Richard Weinberger richard at nod.at
Tue Oct 26 12:01:32 PDT 2021


Trevor,

----- Ursprüngliche Mail -----
> Von: "Trevor Woerner" <twoerner at gmail.com>
> An: "Ezequiel Garcia" <ezequiel at collabora.com>
> CC: "linux-mtd" <linux-mtd at lists.infradead.org>, "linux-kernel" <linux-kernel at vger.kernel.org>, "richard"
> <richard at nod.at>, "Miquel Raynal" <miquel.raynal at bootlin.com>, "Vignesh Raghavendra" <vigneshr at ti.com>
> Gesendet: Dienstag, 26. Oktober 2021 17:03:50
> Betreff: Re: [PATCH 0/3] mtdblock: Advertise about UBI and UBI block

> On Sun 2021-08-01 @ 08:45:02 PM, Ezequiel Garcia wrote:
>> Hi Richard, and everyone else:
>> 
>> Browsing the internet for "JFFS2 mtd" results in tutorials, articles
>> and github.gists0 that point to mtdblock.
>> 
>> In fact, even the MTD wiki mentions that JFFS2
>> needs mtdblock to mount a rootfs:
>> 
>>   http://www.linux-mtd.infradead.org/faq/jffs2.html
>> 
>> Moreover, I suspect there may be lots of users
>> that still believe mtdblock is somehow needed to
>> mount SquashFS.
>> 
>> I've taken a verbose route and added a pr_warn
>> warning if the devices are NAND. I don't think using
>> NAND without UBI is too wise, and given the amount
>> of outdated tutorials I believe some advertising
>> will help.
> 
> Not all NAND partitions on a device will contain linux root filesystems. For a
> linux root filesystem perhaps using UBI/UBIFS is preferred, yet these messages
> print out for each and every NAND partition:
> 
>	[    0.900827] Creating 8 MTD partitions on "nxp_lpc3220_slc":
>	[    0.906431] 0x000000000000-0x000000020000 : "bootrom"

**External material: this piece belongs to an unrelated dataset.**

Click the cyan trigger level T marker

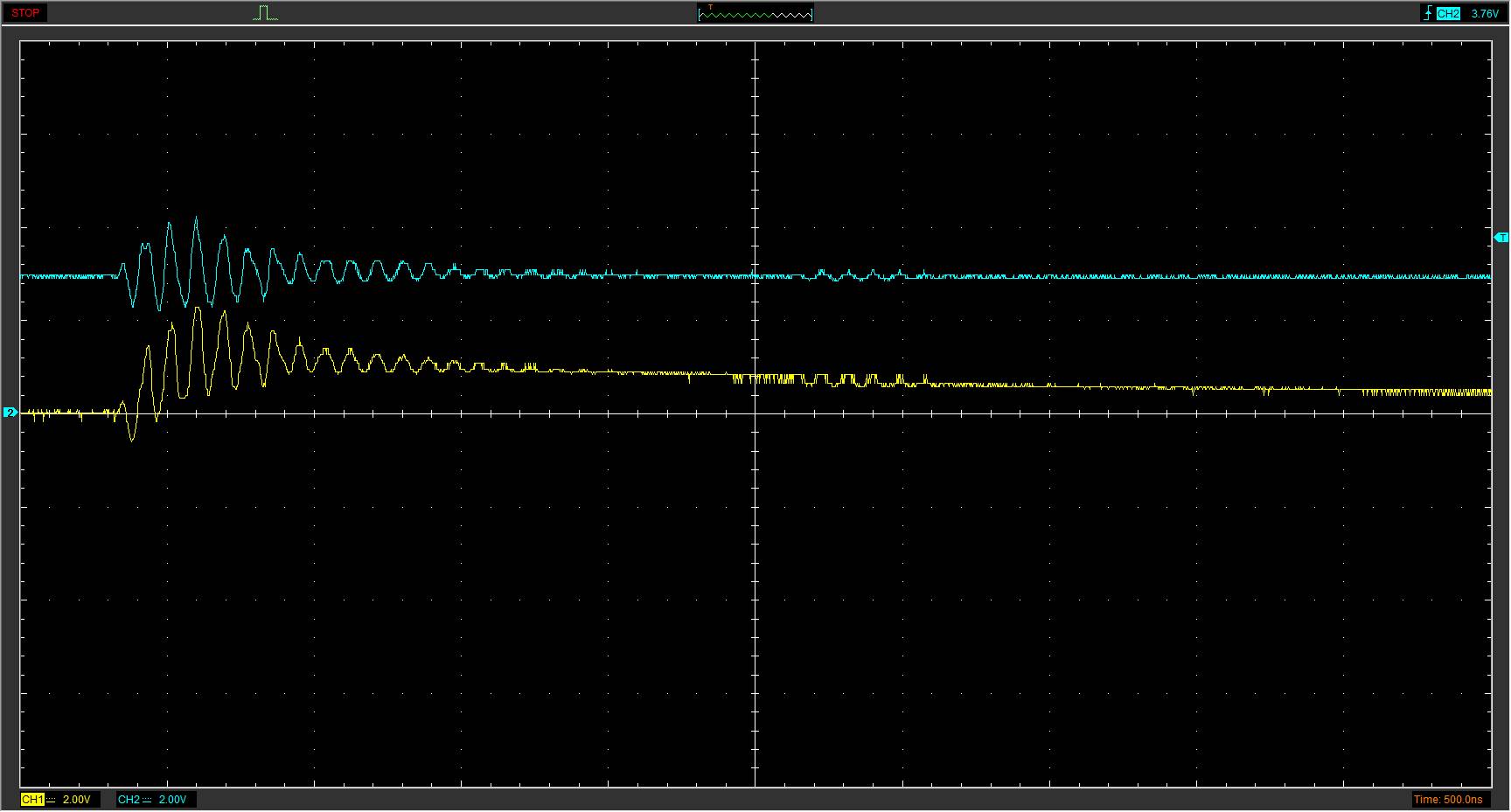coord(1501,238)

>	[    0.913523] mtdblock: MTD device 'bootrom' is NAND, please consider using UBI
>	block devices instead.
>	[    0.933334] 0x000000020000-0x000000080000 : "uboot"

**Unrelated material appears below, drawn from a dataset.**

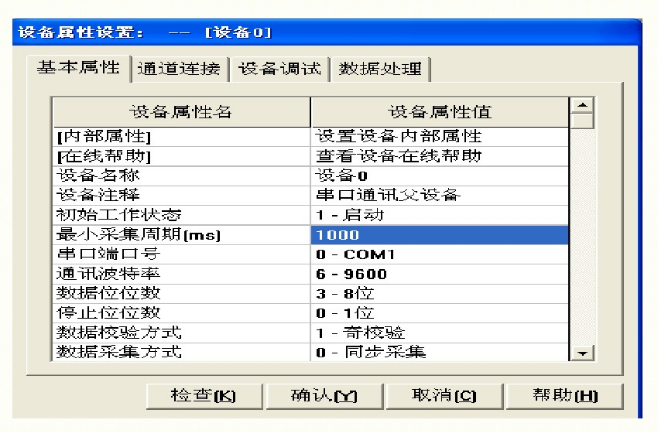This screenshot has width=658, height=432.
Task: Click the 数据采集方式 value 0 - 同步采集
Action: 440,351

>	[    0.940439] mtdblock: MTD device 'uboot' is NAND, please consider using UBI
>	block devices instead.
>	[    0.963322] 0x000000080000-0x000000440000 : "fbkernel"
>	[    0.970655] mtdblock: MTD device 'fbkernel' is NAND, please consider using
>	UBI block devices instead.
>	[    0.993361] 0x000000440000-0x000000920000 : "fbrootfs"

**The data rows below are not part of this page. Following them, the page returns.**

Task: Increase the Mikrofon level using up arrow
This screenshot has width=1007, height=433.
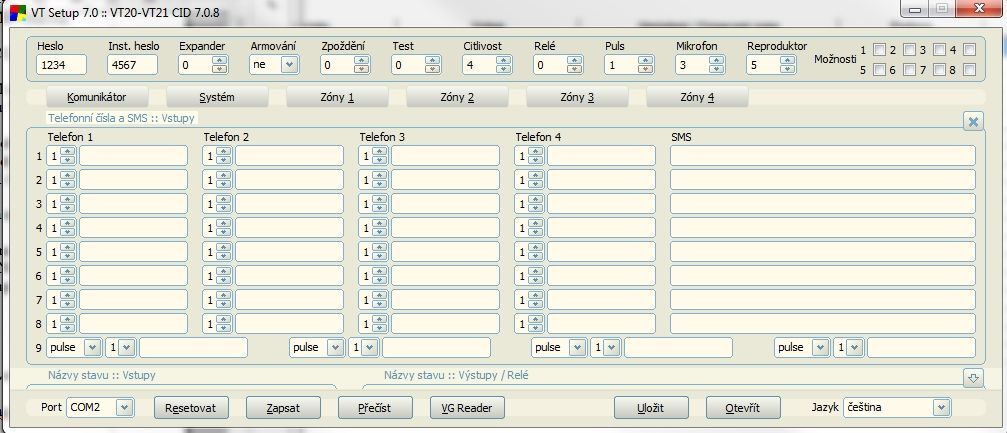Action: [717, 61]
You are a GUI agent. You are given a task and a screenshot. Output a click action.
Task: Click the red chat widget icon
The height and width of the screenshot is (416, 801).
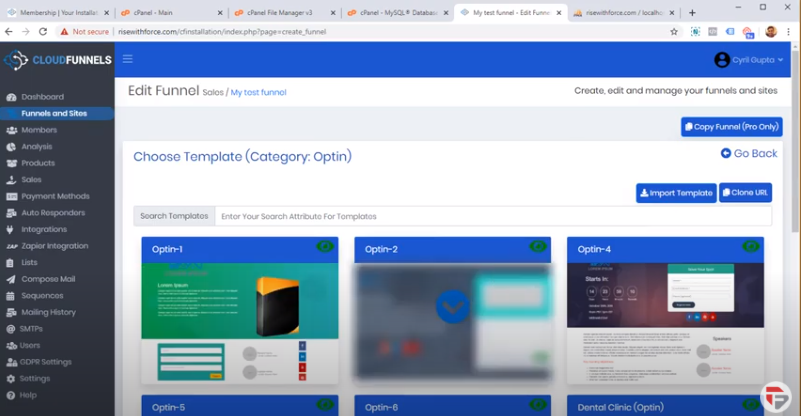tap(775, 395)
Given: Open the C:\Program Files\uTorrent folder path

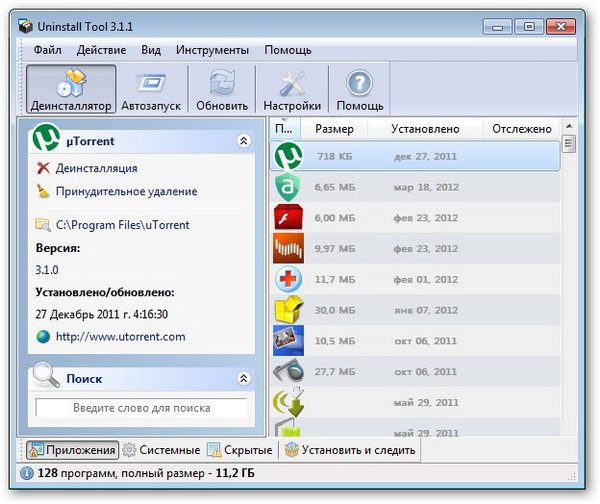Looking at the screenshot, I should coord(122,225).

>	[    1.000725] mtdblock: MTD device 'fbrootfs' is NAND, please consider using
>	UBI block devices instead.
>	[    1.023315] 0x000000920000-0x000000ce0000 : "c_kernel"
>	[    1.030722] mtdblock: MTD device 'c_kernel' is NAND, please consider using
>	UBI block devices instead.
>	[    1.053444] 0x000000ce0000-0x000000d00000 : "c__atags"
>	[    1.060742] mtdblock: MTD device 'c__atags' is NAND, please consider using
>	UBI block devices instead.
>	[    1.083349] 0x000000d00000-0x000001000000 : "c_rootfs"
>	[    1.090702] mtdblock: MTD device 'c_rootfs' is NAND, please consider using
>	UBI block devices instead.
>	[    1.113335] 0x000001000000-0x000020000000 : "mender"
>	[    1.131627] mtdblock: MTD device 'mender' is NAND, please consider using UBI
>	block devices instead.
> 
> NAND tends to be something found on older devices, the firmware/bootloaders
> of older devices couldn't possibly understand UBI/UBIFS so many of these
> partitions need be "raw" partitions, or use something that predates UBI.
> 
> Ironically my "mender" partition contains a UBI (with multiple UBIFSes inside)
> yet I got the same "please use UBI" message as all the others (lol)
> 
> I'm specifying my partitions in DT with:
> 
> partitions {
>        compatible = "fixed-partitions";
>        #address-cells = <1>;
>        #size-cells = <1>;
> 
>        mtd0 at 0       { label = "bootrom";   reg = <0x00000000 0x00020000>; };
>        mtd1 at 20000   { label = "uboot";     reg = <0x00020000 0x00060000>; };
>        mtd2 at 80000   { label = "fbkernel";  reg = <0x00080000 0x003c0000>; };
>        mtd3 at 440000  { label = "fbrootfs";  reg = <0x00440000 0x004e0000>; };
>        mtd4 at 920000  { label = "c_kernel";  reg = <0x00920000 0x003c0000>; };
>        mtd5 at ce0000  { label = "c__atags";  reg = <0x00ce0000 0x00020000>; };
>        mtd6 at d00000  { label = "c_rootfs";  reg = <0x00d00000 0x00300000>; };
>        mtd7 at 1000000 { label = "mender";    reg = <0x01000000 0x1f000000>; };
> };
> 
> which is why, I assume, I'm getting these messages. Is there a UBI-friendly
> way to define them to avoid these messages?

Hmm, maybe it makes sense to advertise it only once and not for each mtdblock device.